= Perez Hilton Saves the Universe (or at least the greater Los Angeles area): the Musical! =

2008 stage musical

Perez Hilton Saves the Universe (or at least the greater Los Angeles area): the Musical! is an original musical with book by Randy Blair and Timothy Michael Drucker, lyrics by Randy Blair, and music by Zachary Redler. The show, according to press materials, "follows a normal day in the life of celebrity gossip blogger, Perez Hilton. Well, were it not for the evil plans of Islamic terrorists. And Kathy Griffin.
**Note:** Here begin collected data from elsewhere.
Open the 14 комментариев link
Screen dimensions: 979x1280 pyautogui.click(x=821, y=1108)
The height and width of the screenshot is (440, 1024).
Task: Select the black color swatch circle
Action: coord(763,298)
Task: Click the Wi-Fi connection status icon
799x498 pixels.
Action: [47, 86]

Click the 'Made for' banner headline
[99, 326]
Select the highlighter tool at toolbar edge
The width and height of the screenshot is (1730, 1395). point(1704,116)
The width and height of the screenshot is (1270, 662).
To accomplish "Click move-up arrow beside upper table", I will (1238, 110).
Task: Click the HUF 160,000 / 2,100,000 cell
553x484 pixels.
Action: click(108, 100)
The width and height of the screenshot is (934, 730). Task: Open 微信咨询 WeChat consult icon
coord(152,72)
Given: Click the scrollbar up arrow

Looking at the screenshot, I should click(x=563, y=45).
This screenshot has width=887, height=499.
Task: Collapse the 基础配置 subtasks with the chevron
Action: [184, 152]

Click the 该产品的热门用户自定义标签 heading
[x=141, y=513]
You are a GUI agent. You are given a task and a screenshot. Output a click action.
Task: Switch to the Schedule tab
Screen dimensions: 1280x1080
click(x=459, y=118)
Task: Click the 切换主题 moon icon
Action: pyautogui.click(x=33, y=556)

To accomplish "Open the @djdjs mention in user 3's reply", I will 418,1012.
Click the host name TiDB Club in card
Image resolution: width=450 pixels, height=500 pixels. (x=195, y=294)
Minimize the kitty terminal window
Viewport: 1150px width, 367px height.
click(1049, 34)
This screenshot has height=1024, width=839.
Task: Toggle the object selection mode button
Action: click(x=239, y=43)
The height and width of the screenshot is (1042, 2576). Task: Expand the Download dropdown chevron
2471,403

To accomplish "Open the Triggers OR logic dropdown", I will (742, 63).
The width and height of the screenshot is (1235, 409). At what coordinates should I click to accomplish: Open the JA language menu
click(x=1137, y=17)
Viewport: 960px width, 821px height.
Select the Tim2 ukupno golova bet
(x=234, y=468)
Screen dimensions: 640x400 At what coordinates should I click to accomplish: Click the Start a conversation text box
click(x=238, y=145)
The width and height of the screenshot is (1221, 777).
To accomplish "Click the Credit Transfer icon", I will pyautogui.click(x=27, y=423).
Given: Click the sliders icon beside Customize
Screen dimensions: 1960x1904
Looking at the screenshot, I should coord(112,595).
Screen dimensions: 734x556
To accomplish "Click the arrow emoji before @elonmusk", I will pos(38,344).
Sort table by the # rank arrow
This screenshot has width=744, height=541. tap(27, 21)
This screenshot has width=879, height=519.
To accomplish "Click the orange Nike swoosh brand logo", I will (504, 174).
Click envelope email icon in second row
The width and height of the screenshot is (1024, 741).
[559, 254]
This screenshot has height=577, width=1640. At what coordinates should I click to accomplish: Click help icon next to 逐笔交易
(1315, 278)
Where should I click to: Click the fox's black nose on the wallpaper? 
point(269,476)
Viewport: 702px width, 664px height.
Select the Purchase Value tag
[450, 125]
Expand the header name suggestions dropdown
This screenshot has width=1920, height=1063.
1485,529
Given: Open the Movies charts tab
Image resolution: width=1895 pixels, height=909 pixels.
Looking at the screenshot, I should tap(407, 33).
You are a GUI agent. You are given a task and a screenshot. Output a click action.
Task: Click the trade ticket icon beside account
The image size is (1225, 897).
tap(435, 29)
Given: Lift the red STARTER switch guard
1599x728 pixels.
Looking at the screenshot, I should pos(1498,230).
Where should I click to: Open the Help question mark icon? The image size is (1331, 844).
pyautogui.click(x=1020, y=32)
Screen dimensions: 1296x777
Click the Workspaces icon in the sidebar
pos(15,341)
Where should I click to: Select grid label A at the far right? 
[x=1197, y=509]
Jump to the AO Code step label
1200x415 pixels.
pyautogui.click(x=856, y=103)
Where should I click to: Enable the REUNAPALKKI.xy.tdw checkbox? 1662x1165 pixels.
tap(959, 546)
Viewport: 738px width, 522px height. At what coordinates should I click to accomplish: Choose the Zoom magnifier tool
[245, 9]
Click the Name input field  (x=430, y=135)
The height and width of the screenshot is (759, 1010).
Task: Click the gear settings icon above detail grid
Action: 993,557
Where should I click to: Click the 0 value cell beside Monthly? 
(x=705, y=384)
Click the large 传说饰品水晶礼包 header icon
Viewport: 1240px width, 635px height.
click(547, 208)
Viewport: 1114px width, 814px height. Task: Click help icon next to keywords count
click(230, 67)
Throughout the course of the evening, Perez must deal with the demons of love, ego, and celebrity, all whilst saving LA from imminent nuclear disaster. With a pop-infused score and dozens of celebrity impersonations, "Perez Hilton... the Musical!" reveals the inner workings of a society obsessed with itself. Oh, and it's kinda funny."

"Perez..." premiered to much advanced buzz at the 2008 New York International Fringe Festival in New York City, with direction and choreography by Connor Gallagher. The sold-out musical was then moved to the Barrow Street Theatre and extended as part of the Fringe Encores series, which features the most popular of the Fringe's yearly offerings.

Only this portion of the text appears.